→ **DATA**:

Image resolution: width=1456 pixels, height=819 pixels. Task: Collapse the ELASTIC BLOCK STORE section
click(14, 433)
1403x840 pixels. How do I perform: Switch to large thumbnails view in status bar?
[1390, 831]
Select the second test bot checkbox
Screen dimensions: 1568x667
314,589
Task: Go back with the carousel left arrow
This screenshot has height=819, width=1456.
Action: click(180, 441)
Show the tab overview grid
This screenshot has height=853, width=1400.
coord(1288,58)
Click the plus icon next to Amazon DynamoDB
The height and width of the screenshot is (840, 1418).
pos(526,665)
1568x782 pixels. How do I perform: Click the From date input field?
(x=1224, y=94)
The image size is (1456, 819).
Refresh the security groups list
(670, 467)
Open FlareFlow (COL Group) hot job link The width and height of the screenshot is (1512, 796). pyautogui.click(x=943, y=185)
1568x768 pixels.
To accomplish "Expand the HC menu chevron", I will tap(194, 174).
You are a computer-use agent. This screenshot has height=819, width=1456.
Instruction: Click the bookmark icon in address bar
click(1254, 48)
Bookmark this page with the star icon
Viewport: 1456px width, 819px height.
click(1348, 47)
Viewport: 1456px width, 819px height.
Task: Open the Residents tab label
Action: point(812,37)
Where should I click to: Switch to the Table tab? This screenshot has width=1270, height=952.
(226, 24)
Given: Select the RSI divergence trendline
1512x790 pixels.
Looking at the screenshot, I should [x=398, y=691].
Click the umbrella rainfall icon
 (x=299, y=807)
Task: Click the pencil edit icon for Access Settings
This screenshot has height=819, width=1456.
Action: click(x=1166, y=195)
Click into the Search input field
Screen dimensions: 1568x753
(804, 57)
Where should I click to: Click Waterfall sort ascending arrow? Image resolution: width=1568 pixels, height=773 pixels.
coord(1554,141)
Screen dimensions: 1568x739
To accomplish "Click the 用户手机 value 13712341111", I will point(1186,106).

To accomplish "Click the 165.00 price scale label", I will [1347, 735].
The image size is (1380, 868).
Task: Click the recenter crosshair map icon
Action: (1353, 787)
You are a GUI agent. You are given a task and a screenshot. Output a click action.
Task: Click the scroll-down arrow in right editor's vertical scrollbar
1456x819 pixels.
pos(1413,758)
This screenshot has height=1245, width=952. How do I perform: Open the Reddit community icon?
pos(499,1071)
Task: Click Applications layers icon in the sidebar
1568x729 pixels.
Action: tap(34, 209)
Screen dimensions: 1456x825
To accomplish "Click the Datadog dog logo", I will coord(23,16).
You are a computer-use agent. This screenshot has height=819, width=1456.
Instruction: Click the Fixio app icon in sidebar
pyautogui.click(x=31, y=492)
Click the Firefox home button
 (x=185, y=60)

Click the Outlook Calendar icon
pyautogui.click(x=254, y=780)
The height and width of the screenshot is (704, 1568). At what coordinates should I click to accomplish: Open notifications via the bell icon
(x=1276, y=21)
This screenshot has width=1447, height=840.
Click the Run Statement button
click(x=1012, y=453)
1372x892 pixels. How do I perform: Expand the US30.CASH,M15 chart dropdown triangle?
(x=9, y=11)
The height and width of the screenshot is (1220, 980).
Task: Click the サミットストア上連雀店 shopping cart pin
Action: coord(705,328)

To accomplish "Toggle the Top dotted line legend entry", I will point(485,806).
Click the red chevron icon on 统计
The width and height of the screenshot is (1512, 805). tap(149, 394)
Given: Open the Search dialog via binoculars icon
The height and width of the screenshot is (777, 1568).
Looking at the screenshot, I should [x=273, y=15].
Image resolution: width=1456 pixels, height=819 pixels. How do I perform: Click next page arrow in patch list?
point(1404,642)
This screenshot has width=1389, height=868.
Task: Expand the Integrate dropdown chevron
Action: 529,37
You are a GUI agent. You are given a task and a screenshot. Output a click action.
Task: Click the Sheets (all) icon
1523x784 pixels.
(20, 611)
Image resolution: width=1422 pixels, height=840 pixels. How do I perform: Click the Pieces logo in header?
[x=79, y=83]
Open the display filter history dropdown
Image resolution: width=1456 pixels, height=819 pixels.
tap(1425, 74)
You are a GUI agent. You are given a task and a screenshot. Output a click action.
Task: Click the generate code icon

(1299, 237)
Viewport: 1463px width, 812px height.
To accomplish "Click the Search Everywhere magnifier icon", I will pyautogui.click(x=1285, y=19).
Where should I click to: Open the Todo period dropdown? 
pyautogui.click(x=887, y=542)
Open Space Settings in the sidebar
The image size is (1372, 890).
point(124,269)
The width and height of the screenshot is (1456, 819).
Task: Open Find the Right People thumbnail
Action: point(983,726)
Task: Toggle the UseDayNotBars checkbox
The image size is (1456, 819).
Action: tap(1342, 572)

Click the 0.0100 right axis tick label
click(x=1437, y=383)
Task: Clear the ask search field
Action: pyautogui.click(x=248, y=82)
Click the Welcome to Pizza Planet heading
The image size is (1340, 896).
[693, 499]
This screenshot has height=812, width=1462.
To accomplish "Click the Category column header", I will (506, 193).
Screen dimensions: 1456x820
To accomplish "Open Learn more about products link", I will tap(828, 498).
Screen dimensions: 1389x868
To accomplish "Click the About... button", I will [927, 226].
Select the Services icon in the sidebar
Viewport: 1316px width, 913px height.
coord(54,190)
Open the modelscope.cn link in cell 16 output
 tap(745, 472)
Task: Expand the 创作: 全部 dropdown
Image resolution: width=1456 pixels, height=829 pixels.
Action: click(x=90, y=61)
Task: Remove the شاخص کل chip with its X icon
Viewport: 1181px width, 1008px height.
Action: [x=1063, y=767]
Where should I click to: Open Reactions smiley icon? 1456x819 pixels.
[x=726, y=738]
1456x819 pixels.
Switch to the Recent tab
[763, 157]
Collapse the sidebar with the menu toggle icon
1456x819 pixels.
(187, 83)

→ **WHAT TO WORK ON**: Only the lines from the first line of the records through the line containing "Task: Click the pencil" should be repeated, exactly as they appear.

→ **OUTPUT OF THE EXERCISE**:
Image resolution: width=1456 pixels, height=819 pixels. Task: Collapse the ELASTIC BLOCK STORE section
click(14, 433)
1403x840 pixels. How do I perform: Switch to large thumbnails view in status bar?
[1390, 831]
Select the second test bot checkbox
Screen dimensions: 1568x667
314,589
Task: Go back with the carousel left arrow
This screenshot has height=819, width=1456.
Action: click(180, 441)
Show the tab overview grid
This screenshot has height=853, width=1400.
coord(1288,58)
Click the plus icon next to Amazon DynamoDB
The height and width of the screenshot is (840, 1418).
pos(526,665)
1568x782 pixels. How do I perform: Click the From date input field?
(x=1224, y=94)
The image size is (1456, 819).
Refresh the security groups list
(670, 467)
Open FlareFlow (COL Group) hot job link The width and height of the screenshot is (1512, 796). pyautogui.click(x=943, y=185)
1568x768 pixels.
To accomplish "Expand the HC menu chevron", I will tap(194, 174).
You are a computer-use agent. This screenshot has height=819, width=1456.
Instruction: Click the bookmark icon in address bar
click(1254, 48)
Bookmark this page with the star icon
Viewport: 1456px width, 819px height.
click(1348, 47)
Viewport: 1456px width, 819px height.
Task: Open the Residents tab label
Action: point(812,37)
Where should I click to: Switch to the Table tab? This screenshot has width=1270, height=952.
(226, 24)
Given: Select the RSI divergence trendline
1512x790 pixels.
Looking at the screenshot, I should [x=398, y=691].
Click the umbrella rainfall icon
 (x=299, y=807)
Task: Click the pencil edit icon for Access Settings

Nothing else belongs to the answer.